08.03.2021
Autounfall: Haftpflichtversicherer muss Mehrkosten tragen

Es ist in der Regel nicht Sache eines Geschädigten, wenn eine Auto-Reparatur geringfügig teurer ist, als ein von ihm beauftragter Sachverständiger kalkuliert hat. Das hat das Amtsgericht Wangen im Allgäu mit Urteil vom 23. Mai 2020 entschieden (4 C 131/20).
Der Personenkraftwagen des Klägers war bei einer Kollision erheblich beschädigt worden. Der Versicherer des Unfallverursachers erklärte zwar seine grundsätzliche Bereitschaft, für den dem Mann entstandenen Schaden aufzukommen.
Streit gab es jedoch, als ihm die Reparaturkostenrechnung präsentiert wurde. Denn diese wich um zehn Prozent nach oben von der Kalkulation eines von dem Geschädigten beauftragten Sachverständigen ab. Der Versicherer weigerte sich daher, die Mehrkosten zu übernehmen.
Zu Unrecht, befand das Wangener Amtsgericht. Es gab der Klage des Autofahrers auf Erstattung der ihm von der Werkstatt in Rechnung gestellten Reparaturkosten in vollem Umfang statt.

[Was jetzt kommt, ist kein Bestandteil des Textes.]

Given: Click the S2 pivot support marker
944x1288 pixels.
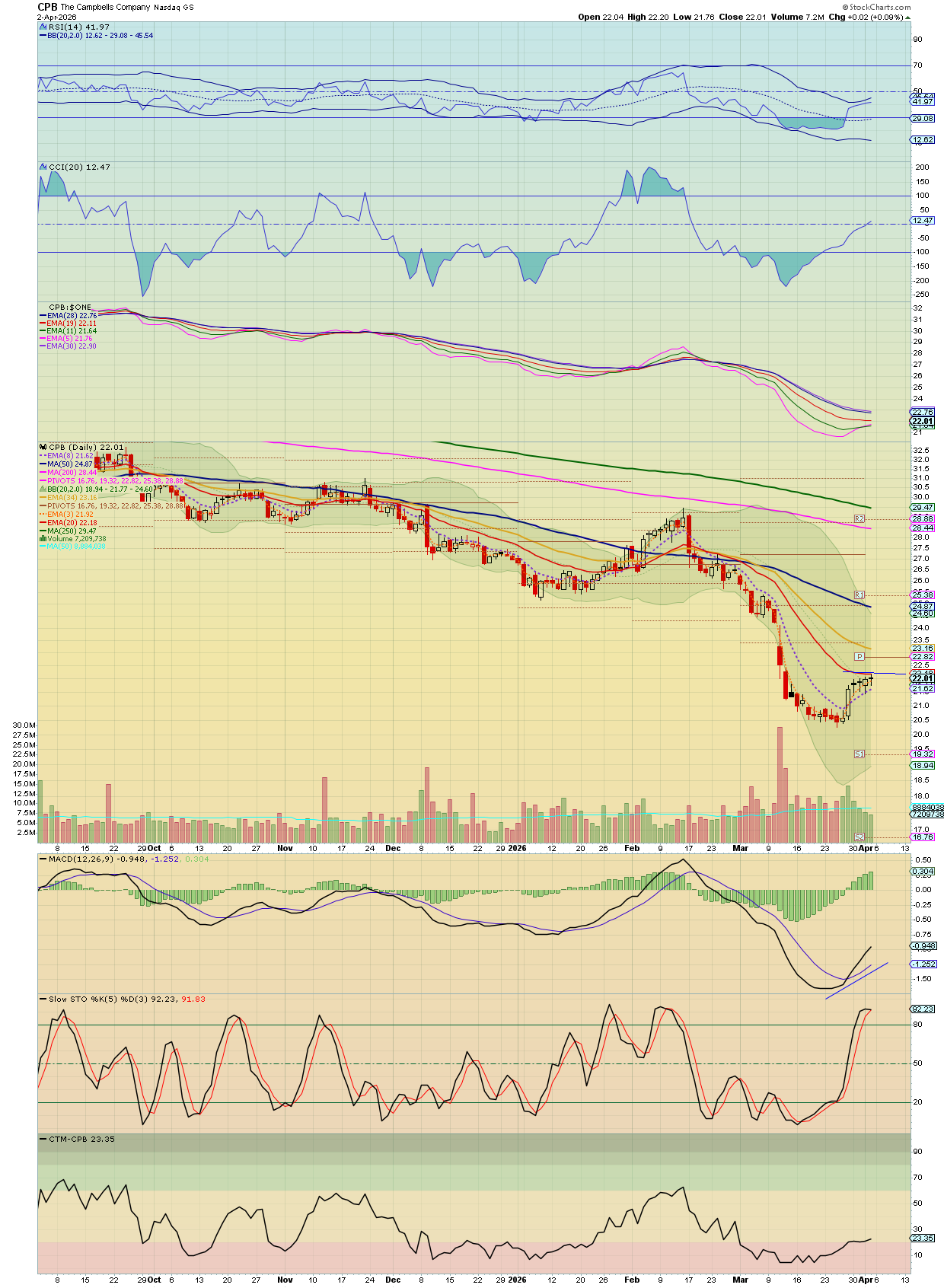Looking at the screenshot, I should [859, 837].
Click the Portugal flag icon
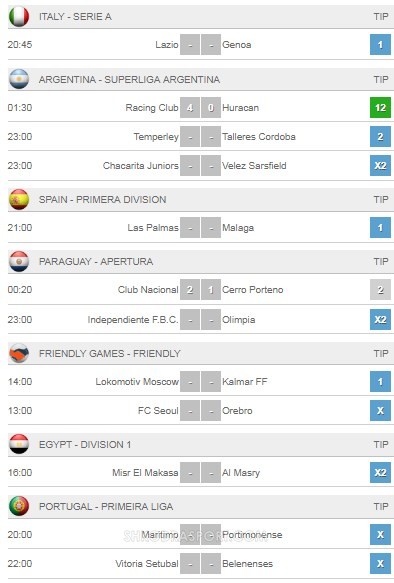Viewport: 394px width, 583px height. 19,506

Abweichung von zehn Prozent ist akzeptabel
Nach Ansicht der Richter darf ein Geschädigter in der Regel grundsätzlich auf die Richtigkeit eines von ihm eingeholten Sachverständigen-Gutachtens vertrauen. Dabei seien die darin ausgewiesenen vorläufigen Reparaturkosten nicht mit dem für die Wiederherstellung erforderlichen Geldbetrag gleichzusetzen.
Denn bei einem Gutachten handele es sich immer nur um eine Schadenschätzung. Geringfügige Abweichungen des Reparaturaufwandes könnten daher grundsätzlich nicht von vornherein ausgeschlossen werden. Ein Toleranzbereich von zehn Prozent sei akzeptabel.
Ein von der Werkstatt wie im Fall des Klägers in diesem Rahmen festgestellter finanzieller Mehraufwand erfordere daher keine Rückfrage eines Geschädigten beim Schädiger beziehungsweise seinem Versicherer. Denn dadurch könne sich gegebenenfalls kostenerhöhend der Werkstattaufenthalt verlängern.
Das würde nicht im Interesse des Versicherers liegen. Bei einer wirtschaftlichen Betrachtungsweise müsse diesem nämlich daran gelegen sein, dass der Betroffene sein Fahrzeug so schnell wie möglich wieder nutzen könne.
Sache des Schädigers
Etwas anderes könne nur gelten, wenn es sich einem Geschädigten aufdrängen müsse, dass der Reparaturaufwand überhöht sein könnte. Aber auch in so einem Fall müsse er sich nicht auf eine gegebenenfalls sogar gerichtliche Auseinandersetzung mit der Werkstatt beziehungsweise dem Gutachter einlassen.
Das sogenannte Werkstattrisiko würde nämlich nach höchstrichterlicher Rechtsprechung grundsätzlich der Schädiger beziehungsweise dessen Versicherer tragen. Es sei daher dessen Sache, sich eventuelle Regressforderungen durch den Mann abtreten zu lassen.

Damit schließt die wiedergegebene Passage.